A primary power structure that accounts for suffering, capitalism presents a monolith of dilemmas for Coe to articulate in prints such as Capitalism, The Tenant and The Landlord . Free-market law, rules by big business and its dictum of pure profit at all cost, leaves little choice for the poor who work in slaughterhouses or sweatshops and who are burdened by the hefty bills of daily living in late capitalism. Coe personally subverts profit-making and art elitism by using print –the preferred medium of capitalism –to distribute her work in huge editions to the populace cheaply – even for free! Capitalism demands consumption and efficiency to the point that chickens are forced into cannibalism. Livestock, which are less productive both economically and nutritionally than grains, are treated cruelly and callously because of the created demand for their meat. With chains like McDonald's pervading the ghettos, the strip, and even the ancient quarter of a medieval European city, no place is immune to the ravaging effects of capitalism. Even Coe's depiction of animals portray the complicity with which victims participate in their own suffering – animals objectifying the products of themselves in their innocence as we naively consume the products of our making – as can be seen on the cover of her book, Dead Meat , on in her CD-ROM of the same title (both of which are available for the viewer's perusal).

Brother to capitalism is the hierarchy of hegemonic power structures; patriarchy echoes many of the same problems and increases the cruelty of capitalism for women. Coe visually describes the exploitation of women in way, in a bar and in politics. Bomb shelter and Woman Tied to a Pole depict the female victims of war who serve as the only protection for their children in warfare and perhaps even as victims of torture -- innocence sacrificed in the name of power. Utilizing distorted perspectives to offset our narrow vision in her response to witnessed raped, Coe potently prints Rape, Bedford Woman Walks Into a Bar and is Raped on Pool Table by Four Men While 20 Watch and Rape, Bedford Romance in the Age of Raygun , which by historical reference and powerful line inform us that violence has a past and continues through the passive gaze of a dazed public.

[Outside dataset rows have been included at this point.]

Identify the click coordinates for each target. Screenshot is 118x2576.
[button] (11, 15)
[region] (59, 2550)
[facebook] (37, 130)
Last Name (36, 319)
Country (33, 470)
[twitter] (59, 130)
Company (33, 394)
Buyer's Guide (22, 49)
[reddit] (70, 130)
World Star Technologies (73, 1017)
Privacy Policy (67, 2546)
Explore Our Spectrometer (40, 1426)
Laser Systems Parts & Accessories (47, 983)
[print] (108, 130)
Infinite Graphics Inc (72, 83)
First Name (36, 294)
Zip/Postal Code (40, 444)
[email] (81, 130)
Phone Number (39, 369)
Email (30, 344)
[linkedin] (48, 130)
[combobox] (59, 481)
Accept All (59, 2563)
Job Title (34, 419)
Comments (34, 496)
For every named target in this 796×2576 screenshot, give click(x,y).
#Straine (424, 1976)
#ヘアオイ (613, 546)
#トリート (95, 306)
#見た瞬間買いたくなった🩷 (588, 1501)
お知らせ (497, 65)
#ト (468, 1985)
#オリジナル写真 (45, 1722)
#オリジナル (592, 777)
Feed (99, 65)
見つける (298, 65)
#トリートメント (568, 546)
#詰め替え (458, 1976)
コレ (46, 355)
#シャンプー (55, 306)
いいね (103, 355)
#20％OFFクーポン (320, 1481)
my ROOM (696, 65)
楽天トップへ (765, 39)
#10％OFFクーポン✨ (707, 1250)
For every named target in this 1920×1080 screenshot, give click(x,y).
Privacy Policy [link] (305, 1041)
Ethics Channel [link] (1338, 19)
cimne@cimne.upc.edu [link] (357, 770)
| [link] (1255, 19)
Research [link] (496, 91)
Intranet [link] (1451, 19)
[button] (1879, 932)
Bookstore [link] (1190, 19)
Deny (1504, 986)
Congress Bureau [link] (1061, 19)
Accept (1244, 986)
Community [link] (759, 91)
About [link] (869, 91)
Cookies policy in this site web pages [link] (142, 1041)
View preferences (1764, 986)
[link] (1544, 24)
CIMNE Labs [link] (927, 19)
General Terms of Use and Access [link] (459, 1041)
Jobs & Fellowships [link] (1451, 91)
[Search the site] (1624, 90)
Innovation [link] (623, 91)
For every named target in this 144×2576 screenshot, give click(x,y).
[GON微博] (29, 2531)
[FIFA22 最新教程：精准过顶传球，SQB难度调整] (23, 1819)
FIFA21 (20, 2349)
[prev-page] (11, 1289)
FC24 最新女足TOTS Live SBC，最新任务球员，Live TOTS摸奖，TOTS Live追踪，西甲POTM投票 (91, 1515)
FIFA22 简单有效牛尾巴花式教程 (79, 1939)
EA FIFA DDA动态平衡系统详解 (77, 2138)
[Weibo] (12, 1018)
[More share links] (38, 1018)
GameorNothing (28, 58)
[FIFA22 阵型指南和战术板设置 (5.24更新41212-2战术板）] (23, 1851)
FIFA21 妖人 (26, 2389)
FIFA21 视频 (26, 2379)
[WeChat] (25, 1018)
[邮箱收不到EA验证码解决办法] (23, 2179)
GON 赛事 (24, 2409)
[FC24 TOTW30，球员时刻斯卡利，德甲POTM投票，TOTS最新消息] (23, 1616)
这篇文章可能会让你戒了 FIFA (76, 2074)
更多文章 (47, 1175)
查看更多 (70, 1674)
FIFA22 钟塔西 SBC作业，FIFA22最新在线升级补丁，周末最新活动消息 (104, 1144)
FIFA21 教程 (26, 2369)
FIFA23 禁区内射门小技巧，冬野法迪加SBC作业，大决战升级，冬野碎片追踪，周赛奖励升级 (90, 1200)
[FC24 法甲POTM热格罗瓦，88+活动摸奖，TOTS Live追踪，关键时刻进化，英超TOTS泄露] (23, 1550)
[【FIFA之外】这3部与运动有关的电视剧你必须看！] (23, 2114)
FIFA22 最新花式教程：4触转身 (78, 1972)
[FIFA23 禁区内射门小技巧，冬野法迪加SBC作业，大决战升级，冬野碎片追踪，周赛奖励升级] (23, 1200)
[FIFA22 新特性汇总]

Situating herself within an art-historical context of such renowned printmakers as Goya, Grosz, Koolowitz, Nast, Hogarth, Heartfield and others, Sue Coe legitimizes her work as part of a rich artistic tradition of social criticism. She points out that each problem she articulates has a history –perhaps suggesting a future, too, a future we can change. Coe reminds us of the passive indifference that perpetuates the brutalities that continue to abound in our transnational world.